## REQUIRED WORK
1. From the ATV comment thread, list every speed given in km/h.
2. According to the ATV comment thread, what lets the ATV fly and dock on its own without assists?

## SOURCE PASSAGE
---+---

An excellent article. But let’s not forget that ATV also got a full autopilot! So not only it burns tiny amount of fuel, but also can fly and dock on it’s own, without any assists thanks to the LIRIS. Truly a masterpiece of engineering.
Plus: it looks like a cargo-version of the X-wing 😉
thank you, consumption 0,03 l per 100 km is very good, hats off to constructors and scientists!
Awesome article. Would love more of these more detailed answers instead of the media adjusted dumbed down versions. I think many of us wouldn’t mind more complicated answers!
You can’t tell how efficient rocket engines are that way. If the maneuver would take 10 days with the same amount of propellant used, it would only use 0.015 l/100km. Does that make sense?
Usually you compare rocket efficiency with Isp (how much the engine can change the velocity with a given propellant mass), higher Isp is better.
ISS orbits with about 27,600 km/h, the ATV started with 28,800 km/h, which leads to a dV of about 1,200 km/h or 333 m/s.
The latest ATV started with 20,2T mass and used about 1160kg of it as propellant.
So this ATV has an Isp about 574s with its propellant driven engines. The highest Isp got by chemical engines was about 470s.

---+---

## COLLECTED MATERIAL
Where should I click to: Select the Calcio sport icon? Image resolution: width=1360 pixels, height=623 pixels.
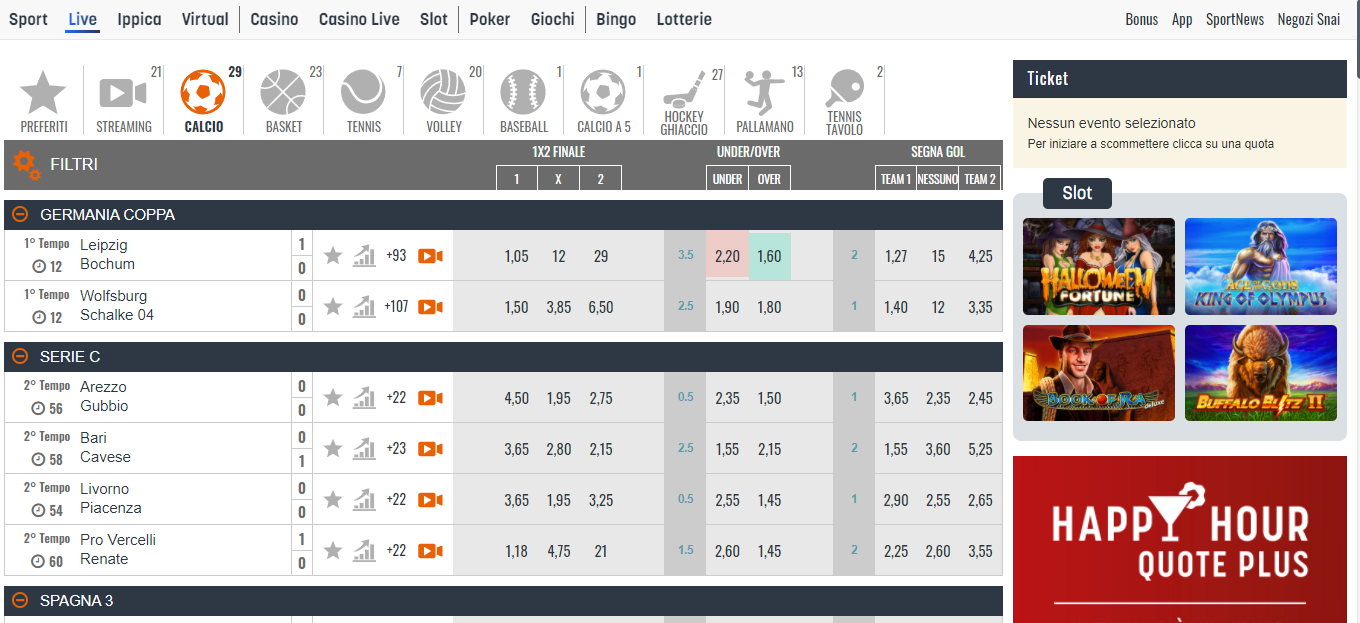(x=204, y=95)
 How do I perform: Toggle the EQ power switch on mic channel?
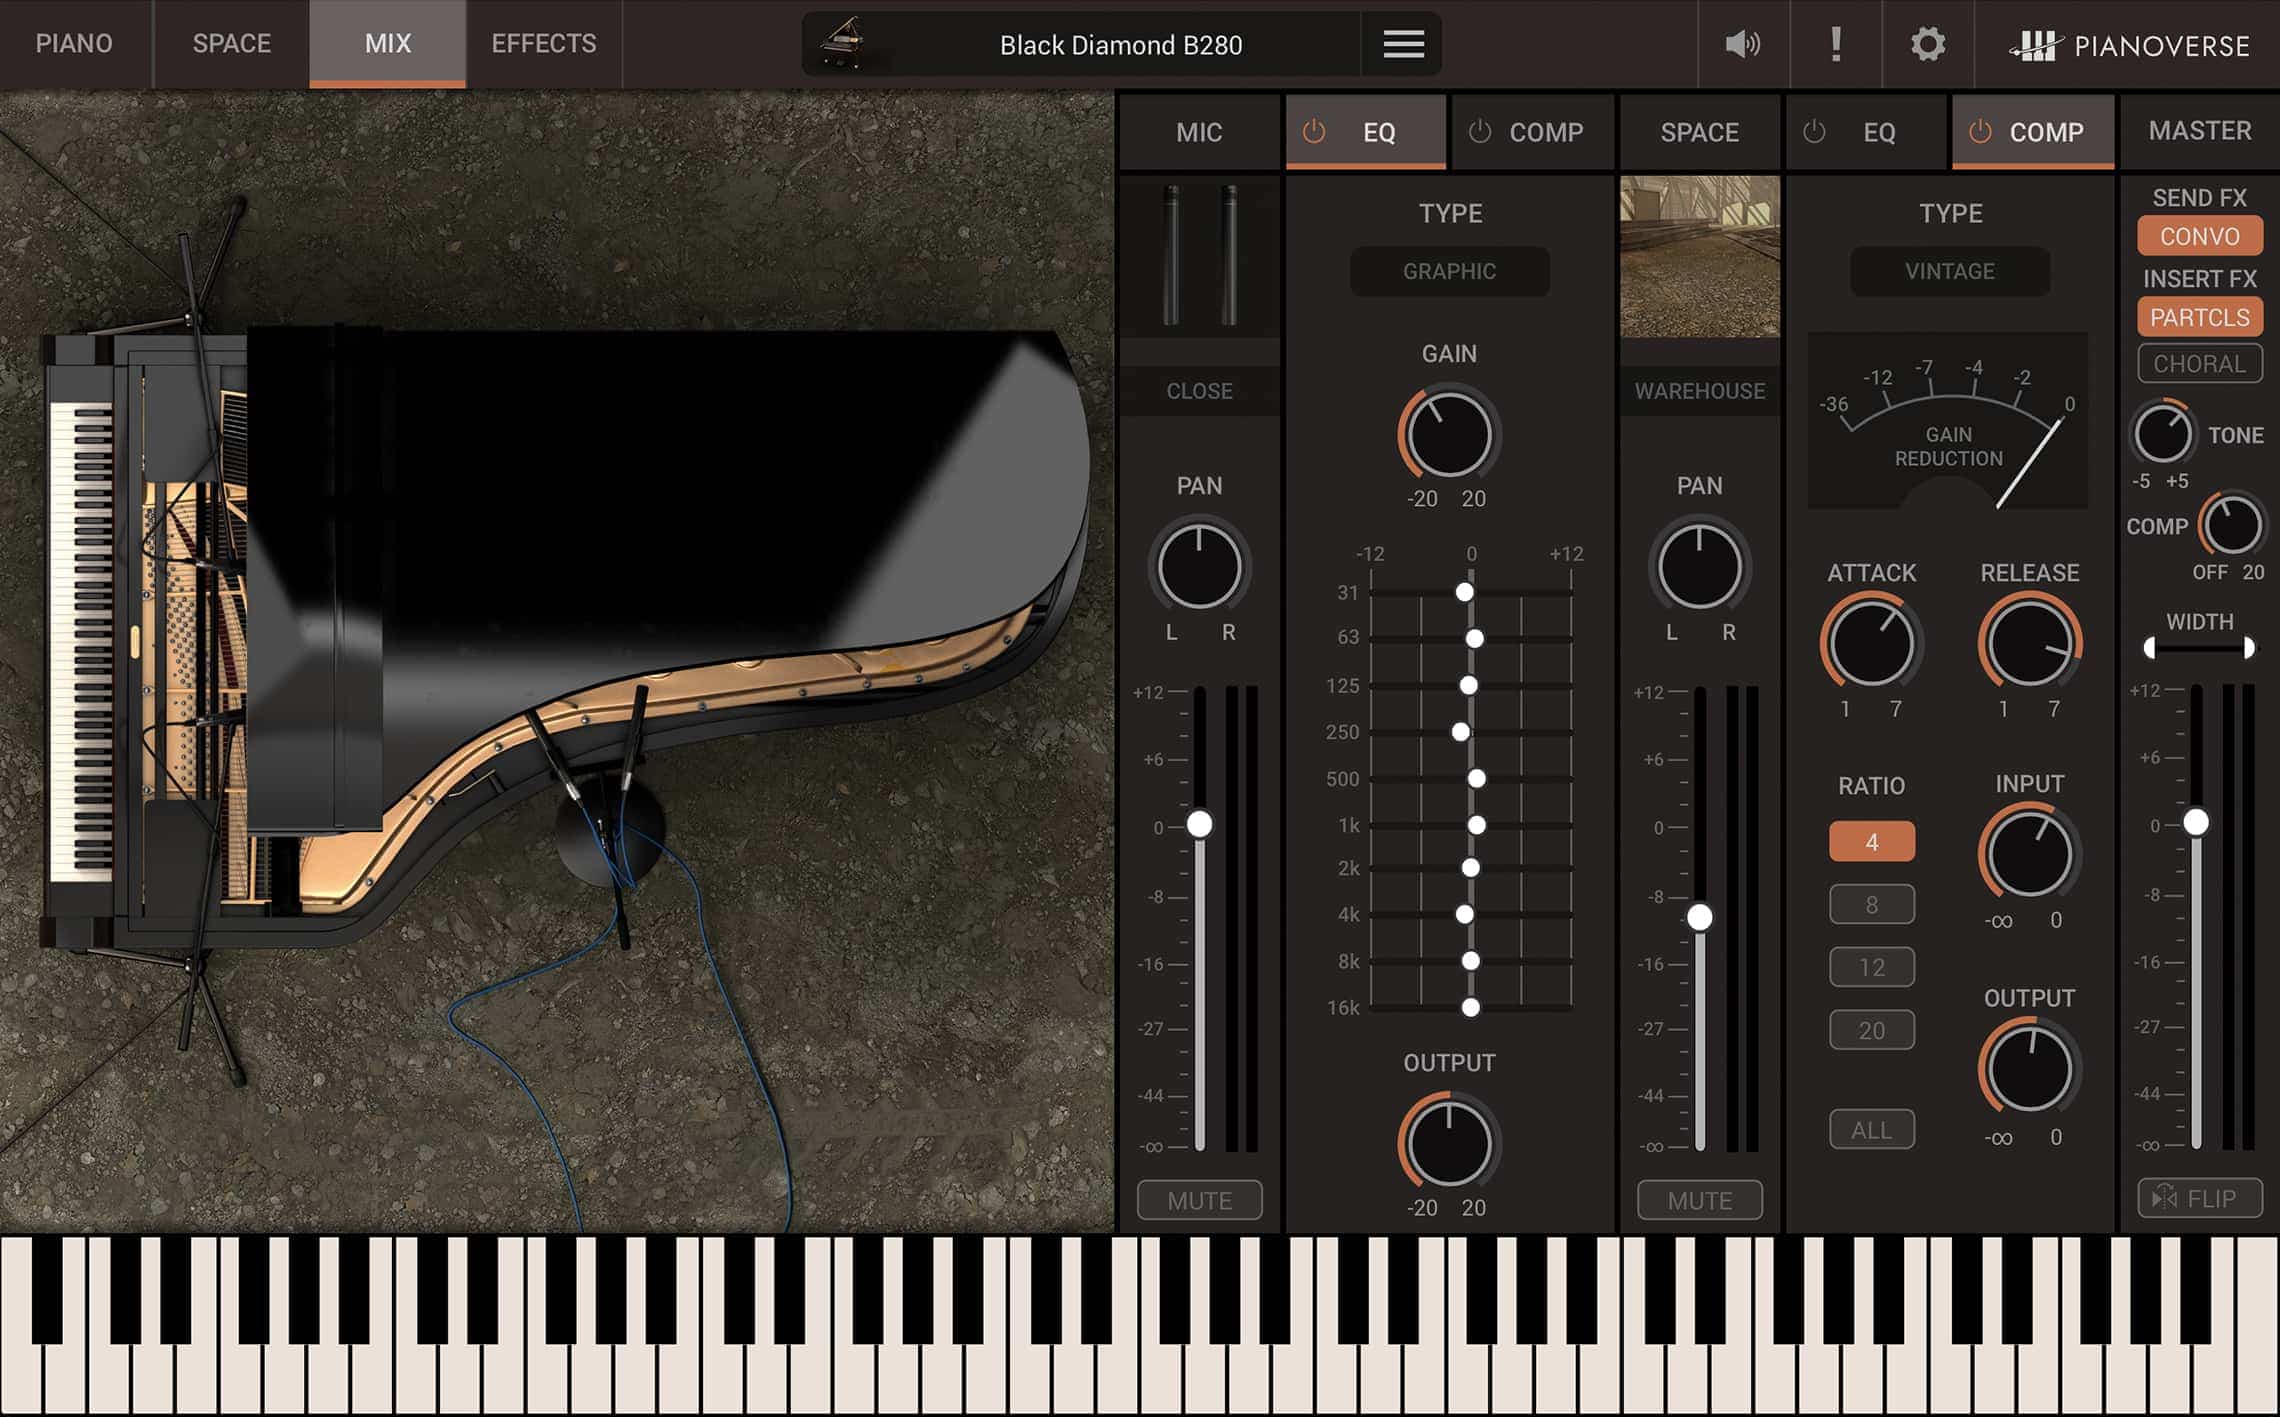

---+---

## RESULTS OF THE EXERCISE
1.
27,600 km/h
28,800 km/h
1,200 km/h

2. The LIRIS.